Secondo la ricostruzione della Procura e della parte civile l’assassino le ha tappato la bocca con una mano e ha cercato per due volte di scannarla da dietro, ma ha fallito entrambi i tentativi. Poi si è accanito sulla vittima.

"Noi pensiamo che il 18 aprile Melania potesse aver scoperto cose che prima non sapeva - dice l'avvocato Mauro Gionni al Corriere Adriatico -. Intanto gli sviluppi delle relazione tra Parolisi e l’amante, storia che la casalinga pensava fosse chiusa e che invece si era spinta fino al punto che Salvatore doveva presentarsi proprio in quei giorni ai genitori di Ludovica Perrone, nonostante la moglie lo avesse minacciato di rivelare tutto e di farlo cacciare dall’esercito. E c’erano anche altre relazioni che Parolisi ha ammesso di avere avuto, persino con donne soldato in Afghanistan, e ancora le chat coi trans. Segreti che se rivelati avrebbero potuto compromettere il lavoro a cui lui teneva tanto".

Il legale della famiglia Rea avvalendosi di un pool di esperti, tra i quali figura la psicologa e criminologa Roberta Bruzzone, ha dato via ad una vera e propria indagine parallela a quella della magistratura.

"È di certo una traccia genetica lasciata da Parolisi e lo considero un indizio molto importante" dice Gionni a proposito del Dna. "Nella perizia effettuata dal medico legale Adriano Tagliabracci si afferma che il Dna in bocca a una persona viva resiste poco tempo perché anche solo un movimento della lingua lo può rimuovere. Noi - dice l'avvocato al Corriere Adriatico - abbiamo fatto ulteriori prove che hanno dato un identico risultato: sia le tracce biologiche depositate da un bacio, sia quelle lasciate da una mano che tenta di tappare la bocca alla vittima restano per pochi minuti, ma quelle su Melania erano ancora lì dopo 48 ore. Quindi presumiamo che quel contatto tra Salvatore e la moglie sia avvenuto pochi minuti prima della morte della casalinga. Vedremo cosa diranno i periti nominati dal Gup Tommolini".

Ultimo bacio o mano sulla bocca?  "Secondo me la tesi prevalente è che si tratti delle tracce lasciate da una mano utilizzata per bloccare e tirare a sé la vittima cercando poi di colpirla alla gola con il coltello in due successivi tentativi di scannamento effettuato da un destrimane.Tentativi non andati a segno completamente forse per la reazione di Melania".

Voci memorizzate:
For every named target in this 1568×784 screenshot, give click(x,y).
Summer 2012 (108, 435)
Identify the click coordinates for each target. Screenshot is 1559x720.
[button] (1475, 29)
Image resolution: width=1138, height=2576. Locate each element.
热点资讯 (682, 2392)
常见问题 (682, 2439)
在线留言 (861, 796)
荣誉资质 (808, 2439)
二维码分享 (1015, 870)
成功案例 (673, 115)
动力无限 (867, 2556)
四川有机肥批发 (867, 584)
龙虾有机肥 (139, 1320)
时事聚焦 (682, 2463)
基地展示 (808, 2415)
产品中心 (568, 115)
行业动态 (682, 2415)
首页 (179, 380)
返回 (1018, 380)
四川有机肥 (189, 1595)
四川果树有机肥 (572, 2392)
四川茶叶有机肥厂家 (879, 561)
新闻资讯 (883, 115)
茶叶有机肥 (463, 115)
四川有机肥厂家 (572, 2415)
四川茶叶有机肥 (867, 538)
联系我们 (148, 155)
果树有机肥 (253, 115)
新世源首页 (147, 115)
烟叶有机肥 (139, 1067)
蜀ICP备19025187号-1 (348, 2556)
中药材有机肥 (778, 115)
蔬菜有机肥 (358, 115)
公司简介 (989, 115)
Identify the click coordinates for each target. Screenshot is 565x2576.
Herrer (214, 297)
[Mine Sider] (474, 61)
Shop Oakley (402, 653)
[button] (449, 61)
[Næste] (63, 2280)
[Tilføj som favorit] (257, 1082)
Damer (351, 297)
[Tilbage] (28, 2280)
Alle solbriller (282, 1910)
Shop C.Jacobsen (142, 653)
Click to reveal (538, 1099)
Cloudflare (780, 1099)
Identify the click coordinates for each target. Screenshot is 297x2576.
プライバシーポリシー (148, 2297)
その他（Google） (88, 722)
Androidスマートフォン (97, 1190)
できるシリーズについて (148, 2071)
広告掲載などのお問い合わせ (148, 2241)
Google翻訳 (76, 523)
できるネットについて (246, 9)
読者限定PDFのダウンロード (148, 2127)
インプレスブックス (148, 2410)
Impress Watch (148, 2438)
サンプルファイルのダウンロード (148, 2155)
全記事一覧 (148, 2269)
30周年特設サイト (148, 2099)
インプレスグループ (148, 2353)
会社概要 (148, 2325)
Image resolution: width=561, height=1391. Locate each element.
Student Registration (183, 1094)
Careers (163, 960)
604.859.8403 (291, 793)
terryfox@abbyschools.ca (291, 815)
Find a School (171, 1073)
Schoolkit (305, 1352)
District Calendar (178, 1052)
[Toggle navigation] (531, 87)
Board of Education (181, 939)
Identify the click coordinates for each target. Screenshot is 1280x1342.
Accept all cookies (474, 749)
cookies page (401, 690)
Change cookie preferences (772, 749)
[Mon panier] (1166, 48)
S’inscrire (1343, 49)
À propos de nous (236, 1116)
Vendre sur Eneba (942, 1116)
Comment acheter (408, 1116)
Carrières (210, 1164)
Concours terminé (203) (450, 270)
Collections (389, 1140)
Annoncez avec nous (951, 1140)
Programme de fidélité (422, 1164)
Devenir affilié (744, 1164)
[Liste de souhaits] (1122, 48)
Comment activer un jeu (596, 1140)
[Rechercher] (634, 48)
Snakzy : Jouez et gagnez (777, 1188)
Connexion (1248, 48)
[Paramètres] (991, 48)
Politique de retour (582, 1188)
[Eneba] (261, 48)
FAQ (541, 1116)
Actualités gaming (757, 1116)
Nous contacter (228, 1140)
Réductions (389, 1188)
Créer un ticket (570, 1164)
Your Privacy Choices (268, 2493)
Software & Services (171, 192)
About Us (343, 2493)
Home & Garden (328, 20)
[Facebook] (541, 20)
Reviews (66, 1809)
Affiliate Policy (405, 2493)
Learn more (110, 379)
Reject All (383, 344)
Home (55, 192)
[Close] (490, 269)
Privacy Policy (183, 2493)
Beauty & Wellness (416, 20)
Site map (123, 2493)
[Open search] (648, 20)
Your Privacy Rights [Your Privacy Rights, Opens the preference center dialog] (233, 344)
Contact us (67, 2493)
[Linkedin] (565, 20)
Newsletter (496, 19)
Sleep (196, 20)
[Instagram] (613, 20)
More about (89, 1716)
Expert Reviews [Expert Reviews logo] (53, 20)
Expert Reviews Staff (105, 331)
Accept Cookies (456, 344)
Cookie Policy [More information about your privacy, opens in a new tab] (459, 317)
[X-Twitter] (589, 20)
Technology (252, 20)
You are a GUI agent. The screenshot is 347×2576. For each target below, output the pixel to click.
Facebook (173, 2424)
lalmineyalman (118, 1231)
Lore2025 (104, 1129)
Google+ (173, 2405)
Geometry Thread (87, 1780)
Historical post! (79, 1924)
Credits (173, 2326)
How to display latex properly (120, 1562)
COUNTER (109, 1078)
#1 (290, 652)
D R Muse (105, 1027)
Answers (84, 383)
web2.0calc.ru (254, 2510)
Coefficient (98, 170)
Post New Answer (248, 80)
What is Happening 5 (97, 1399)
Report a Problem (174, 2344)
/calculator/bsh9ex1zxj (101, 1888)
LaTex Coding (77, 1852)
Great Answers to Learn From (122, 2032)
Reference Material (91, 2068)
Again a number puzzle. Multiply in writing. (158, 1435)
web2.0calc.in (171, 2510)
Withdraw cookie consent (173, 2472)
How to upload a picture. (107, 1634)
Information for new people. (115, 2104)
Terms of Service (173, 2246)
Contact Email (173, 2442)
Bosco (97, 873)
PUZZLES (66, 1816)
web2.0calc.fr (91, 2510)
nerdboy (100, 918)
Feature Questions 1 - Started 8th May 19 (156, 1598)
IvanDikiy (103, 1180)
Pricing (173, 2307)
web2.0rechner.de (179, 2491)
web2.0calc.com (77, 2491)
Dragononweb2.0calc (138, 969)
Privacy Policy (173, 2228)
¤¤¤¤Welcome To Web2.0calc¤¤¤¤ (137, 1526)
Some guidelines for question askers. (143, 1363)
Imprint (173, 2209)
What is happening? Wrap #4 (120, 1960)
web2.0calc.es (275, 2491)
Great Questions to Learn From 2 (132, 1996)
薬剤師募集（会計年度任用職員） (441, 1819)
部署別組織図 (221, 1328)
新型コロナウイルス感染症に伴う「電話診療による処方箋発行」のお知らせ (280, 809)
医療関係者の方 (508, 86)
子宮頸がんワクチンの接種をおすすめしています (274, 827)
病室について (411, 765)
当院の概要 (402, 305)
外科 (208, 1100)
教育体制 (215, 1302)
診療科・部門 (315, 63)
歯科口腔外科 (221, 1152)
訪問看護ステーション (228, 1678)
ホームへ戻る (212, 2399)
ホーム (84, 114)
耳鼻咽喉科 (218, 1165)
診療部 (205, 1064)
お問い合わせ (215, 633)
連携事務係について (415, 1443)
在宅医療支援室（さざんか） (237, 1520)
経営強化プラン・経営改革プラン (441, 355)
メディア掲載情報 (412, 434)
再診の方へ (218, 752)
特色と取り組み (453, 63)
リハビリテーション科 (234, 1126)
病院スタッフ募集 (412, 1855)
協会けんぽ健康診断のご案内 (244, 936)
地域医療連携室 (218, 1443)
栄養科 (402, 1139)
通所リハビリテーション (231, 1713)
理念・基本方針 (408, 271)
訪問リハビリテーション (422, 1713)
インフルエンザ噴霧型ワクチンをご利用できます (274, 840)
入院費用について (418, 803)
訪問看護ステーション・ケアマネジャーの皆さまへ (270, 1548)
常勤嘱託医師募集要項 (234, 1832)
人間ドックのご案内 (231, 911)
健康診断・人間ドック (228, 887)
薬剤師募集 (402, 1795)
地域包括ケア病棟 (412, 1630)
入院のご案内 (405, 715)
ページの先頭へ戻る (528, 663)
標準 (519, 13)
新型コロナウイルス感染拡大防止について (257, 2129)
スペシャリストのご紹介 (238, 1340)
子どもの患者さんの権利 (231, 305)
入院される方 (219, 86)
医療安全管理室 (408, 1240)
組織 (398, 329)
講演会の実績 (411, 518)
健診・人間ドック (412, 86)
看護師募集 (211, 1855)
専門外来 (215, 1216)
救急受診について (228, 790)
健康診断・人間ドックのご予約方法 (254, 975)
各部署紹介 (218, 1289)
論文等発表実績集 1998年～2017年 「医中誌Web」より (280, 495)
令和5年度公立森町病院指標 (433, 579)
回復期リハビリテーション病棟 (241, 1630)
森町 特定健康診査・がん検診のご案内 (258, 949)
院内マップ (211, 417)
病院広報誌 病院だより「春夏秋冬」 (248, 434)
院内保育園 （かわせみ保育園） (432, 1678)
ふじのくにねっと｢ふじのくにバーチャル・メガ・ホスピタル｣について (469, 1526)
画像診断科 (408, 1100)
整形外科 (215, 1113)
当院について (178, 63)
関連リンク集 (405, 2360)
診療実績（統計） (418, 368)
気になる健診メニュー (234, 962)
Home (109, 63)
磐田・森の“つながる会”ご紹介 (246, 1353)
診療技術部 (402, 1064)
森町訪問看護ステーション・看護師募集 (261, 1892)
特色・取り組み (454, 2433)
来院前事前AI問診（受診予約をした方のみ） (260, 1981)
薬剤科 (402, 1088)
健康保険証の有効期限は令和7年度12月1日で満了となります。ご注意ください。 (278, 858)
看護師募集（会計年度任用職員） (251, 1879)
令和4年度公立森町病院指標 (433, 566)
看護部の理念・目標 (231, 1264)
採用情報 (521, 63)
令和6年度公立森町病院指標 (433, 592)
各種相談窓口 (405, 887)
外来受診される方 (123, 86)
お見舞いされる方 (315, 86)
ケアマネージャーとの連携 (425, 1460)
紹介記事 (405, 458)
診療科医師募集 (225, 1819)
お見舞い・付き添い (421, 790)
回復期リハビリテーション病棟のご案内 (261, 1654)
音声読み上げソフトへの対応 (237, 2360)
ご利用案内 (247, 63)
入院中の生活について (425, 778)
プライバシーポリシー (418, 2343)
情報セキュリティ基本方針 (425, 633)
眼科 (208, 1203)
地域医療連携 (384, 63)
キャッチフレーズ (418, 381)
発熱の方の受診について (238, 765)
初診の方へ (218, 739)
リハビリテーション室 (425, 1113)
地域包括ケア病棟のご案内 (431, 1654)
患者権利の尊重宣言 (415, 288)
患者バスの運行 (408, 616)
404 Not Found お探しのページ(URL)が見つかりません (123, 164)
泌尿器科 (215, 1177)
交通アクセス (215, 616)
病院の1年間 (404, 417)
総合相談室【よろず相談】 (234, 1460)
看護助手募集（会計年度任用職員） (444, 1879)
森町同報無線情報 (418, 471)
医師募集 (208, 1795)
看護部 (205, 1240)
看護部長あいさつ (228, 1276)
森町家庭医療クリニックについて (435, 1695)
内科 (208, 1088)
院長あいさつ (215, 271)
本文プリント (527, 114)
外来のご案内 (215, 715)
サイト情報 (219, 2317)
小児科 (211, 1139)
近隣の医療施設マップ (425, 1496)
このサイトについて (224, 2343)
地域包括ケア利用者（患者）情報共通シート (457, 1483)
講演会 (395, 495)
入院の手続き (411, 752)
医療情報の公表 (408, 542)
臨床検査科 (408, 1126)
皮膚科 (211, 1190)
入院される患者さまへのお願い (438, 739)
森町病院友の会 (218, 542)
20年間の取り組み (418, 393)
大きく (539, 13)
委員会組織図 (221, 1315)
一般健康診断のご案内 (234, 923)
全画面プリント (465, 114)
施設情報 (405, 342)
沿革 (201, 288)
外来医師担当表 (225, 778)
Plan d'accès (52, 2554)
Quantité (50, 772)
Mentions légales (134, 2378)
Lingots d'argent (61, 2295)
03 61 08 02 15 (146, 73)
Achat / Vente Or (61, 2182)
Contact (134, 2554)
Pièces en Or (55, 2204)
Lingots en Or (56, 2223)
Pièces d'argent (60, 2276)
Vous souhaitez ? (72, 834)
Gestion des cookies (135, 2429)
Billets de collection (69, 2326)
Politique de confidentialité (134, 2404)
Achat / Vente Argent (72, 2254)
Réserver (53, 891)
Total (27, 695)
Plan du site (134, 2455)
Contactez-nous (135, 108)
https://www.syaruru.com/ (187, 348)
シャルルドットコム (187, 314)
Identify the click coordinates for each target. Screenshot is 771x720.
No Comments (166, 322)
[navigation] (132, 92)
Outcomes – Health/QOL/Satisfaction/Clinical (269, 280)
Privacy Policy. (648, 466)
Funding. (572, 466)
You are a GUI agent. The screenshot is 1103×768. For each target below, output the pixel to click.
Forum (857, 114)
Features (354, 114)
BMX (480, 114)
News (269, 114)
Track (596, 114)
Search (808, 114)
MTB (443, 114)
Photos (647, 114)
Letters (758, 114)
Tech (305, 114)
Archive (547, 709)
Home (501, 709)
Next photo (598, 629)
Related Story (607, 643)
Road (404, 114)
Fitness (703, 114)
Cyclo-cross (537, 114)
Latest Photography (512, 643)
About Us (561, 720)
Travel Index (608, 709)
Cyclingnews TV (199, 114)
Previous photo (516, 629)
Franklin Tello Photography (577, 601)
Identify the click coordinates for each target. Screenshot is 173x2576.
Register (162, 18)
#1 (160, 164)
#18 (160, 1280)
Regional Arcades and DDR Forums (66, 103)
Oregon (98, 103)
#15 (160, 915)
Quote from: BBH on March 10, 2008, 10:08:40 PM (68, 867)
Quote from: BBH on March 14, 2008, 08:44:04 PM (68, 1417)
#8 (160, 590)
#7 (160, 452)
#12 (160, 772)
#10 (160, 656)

Serie di esercizi:
1. Copia dal testo sul caso di Melania Rea tutto il passo che va da "Il legale della" fino a "quella della magistratura.".
2. Fornisci il seguito del testo sul caso di Melania Rea, partendo dopo la sua ultima frase.

Soluzioni:
1.
Il legale della famiglia Rea avvalendosi di un pool di esperti, tra i quali figura la psicologa e criminologa Roberta Bruzzone, ha dato via ad una vera e propria indagine parallela a quella della magistratura.

2.
Sull'ipotesi che qualcuno abbia infierito sul cadavere tentando di depistare le indagini, l'avvocato della famiglia Rea spiega che "se è stato Parolisi potrebbe poi essersi lavato, disfatto degli abiti insanguinati e, prima di ripartire, aver inferto queste ferite. L’altra ipotesi che facciamo è quella che Salvatore sia tornato sul posto il giorno dopo. Va ricordato che il 19 aprile il caporalmaggiore raggiunse la caserma Clementi solo dopo un’ora e mezza dalla partenza da casa. Non volle essere accompagnato da alcun parente e fece una telefonata all’amante lunga circa 30 minuti. Resterebbe, quindi, il tempo sufficiente per tornare alla Cesermette. Il suo cellulare non lo può dire perché non era ancora sotto controllo visto che all’epoca l’ipotesi prevalente era quella di un rapimento. D’altra parte chi può essere interessato a depistare se non c’è nulla che lo colleghi alla vittima?

A Melania non è stato rubato un euro dalle tasche, non le sono state prese la fedina né l’anello d’oro, non è stata violentata, il corpo non presenta tracce di trascinamento o percosse, non ha pianto, non si è difesa, non c’è traccia di materiale biologico sotto le unghie tranne quelle normali da contatto. Non ha urlato. Tutti elementi che fanno pensare che chi l’ha uccisa fosse una persona che lei conosceva".

Il pool Gionni-Bruzzone sta facendo poi anche altri accertamenti. "Ad esempio stiamo cercando di tirare le somme delle varie perizie sulle celle telefoniche già esaminate da vari esperti della Procura - spiega Gionni -. Non ci vogliamo sovrapporre a lavoro degli investigatori, ma soltanto dare una mano".

E poi si stanno analizzando i contatti avuti dal caporalmaggiore con i trans. "Possiamo avere tranquillità nell’affidare la piccola Vittoria a un padre che chatta con i trans?".

E a fine mese, tra l'altro, si deciderà sulla revoca o meno della patria potestà.